La course au gigantisme fait exploser les frais d’organisation des Jeux olympiques. Une manifestation qu’il vaut mieux regarder qu’organiser...
Accueillir les grandes manifestations sportives internationales a forcément un coût. Les Londoniens commencent à y penser.
Alors que la capitale britannique est en pleine préparation des prochains Jeux olympiques d’été, les débats s’enveniment sur le coût de plus en plus exorbitant de ces grandes manifestations dont le cahier des charges est en lui-même une rude épreuve. Fait significatif, qui peut expliquer l’inquiétude des Londoniens, le budget prévisionnel est passé de 3 milliards € à 11 milliards €, en 7 ans. Mais, compte tenu notamment des règles draconiennes de sécurité, des parlementaires craignent que le coût final approche les 29 milliards € !
Si le principe même des Jeux olympiques peut être encore perçu positivement comme un des rares moments où les peuples du monde entier peuvent rivaliser pacifiquement entre eux, il ne faut pas oublier que la plus grande compétition sportive mondiale nous donne également des images symboliquement très fortes. On se souviendra de la flamme olympique portée par Cathy Freeman, athlète aborigène et de la culture de son peuple qui fut mis à l’honneur lors de la cérémonie d’ouverture des jeux de Sydney, on n’oubliera pas le poing tendu sur le podium des sprinters noir américain, Tommie Smith et John Carlos, protestant contre la ségrégation raciale aux USA, et plus tragiquement, on garde en mémoire la tuerie des Jeux de Munich, en 1972, où 11 athlètes israéliens furent assassinés par le commando Septembre noir.

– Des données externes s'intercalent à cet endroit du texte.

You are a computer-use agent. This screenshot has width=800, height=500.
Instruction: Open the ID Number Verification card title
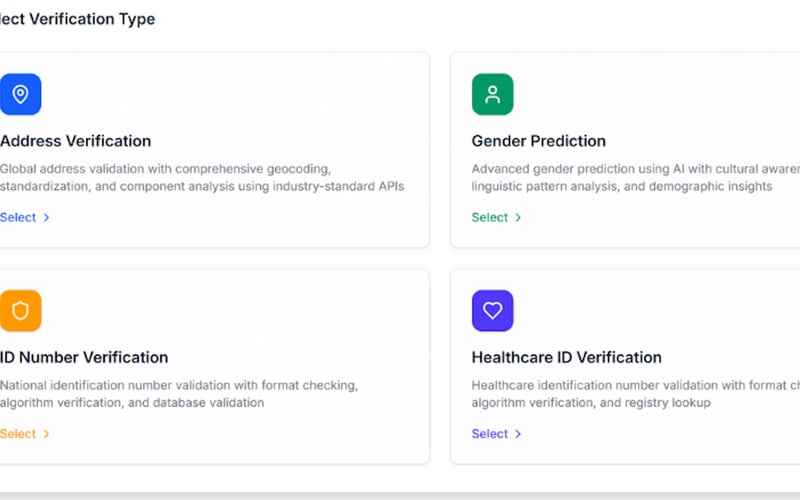[84, 357]
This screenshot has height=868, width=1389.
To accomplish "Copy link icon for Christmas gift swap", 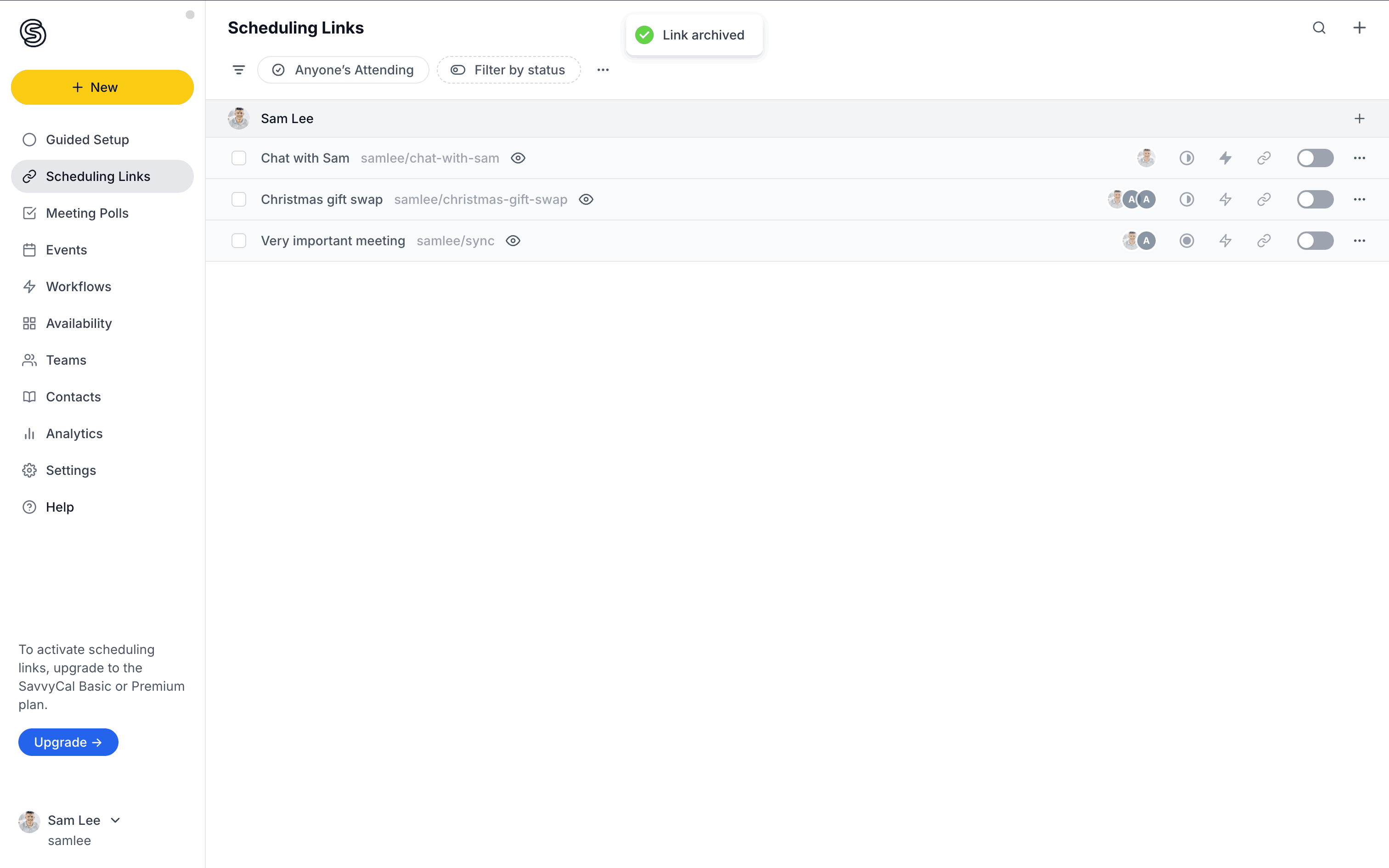I will [x=1263, y=199].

Les Jeux olympiques ont toujours été un évènement politique et économique autant que sportif, ne serait-ce qu’en raison de l’exceptionnelle diffusion médiatique dont ils font l’objet. Ce qui est regrettable de nos jours, c’est que le coût de leur organisation en interdise l’accès à de nombreux pays,sauf à risquer un endettement considérable.

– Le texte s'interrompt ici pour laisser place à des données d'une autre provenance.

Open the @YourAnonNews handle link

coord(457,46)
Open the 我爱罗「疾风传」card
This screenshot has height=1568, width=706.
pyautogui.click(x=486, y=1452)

La question se pose de savoir si à compétition internationale de cette ampleur, il ne doit pas y avoir financement international, au moins pour certains postes de dépenses. D’après les chiffres publiés sur les Jeux de Londres, l’ordre décroissant des dépenses donne 7,8 milliards € pour les transports, 2,4 milliards € pour l’organisation, 1,2 milliard € pour le stade olympique, 675 millions € pour le village olympique, 670 millions € pour la sécurité et 98 millions € pour les cérémonies d’ouverture et de clôture des Jeux.

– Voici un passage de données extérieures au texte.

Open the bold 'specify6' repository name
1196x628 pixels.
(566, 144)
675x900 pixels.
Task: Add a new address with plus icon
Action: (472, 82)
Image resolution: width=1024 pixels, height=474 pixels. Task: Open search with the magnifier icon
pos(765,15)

Si les infrastructures de transport et d logements sont évidemment des investissements profitables aux Londoniens dans le temps, les autres postes sont des charges ponctuelles énormes sur lesquelles on peut s’interroger. Faut-il que chaque cérémonie d’ouverture se veuille encore plus démesurée que la précédente, dans une folle course au prestige d’un instant ? Pour rivaliser avec Pékin, le gouvernement britannique a doublé le seul budget consacré aux cérémonies... Autant d’éléments qui font que l’on peut se demander si les Parisiens n’ont pas fait une excellente affaire en n’organisant pas les Jeux de 2012.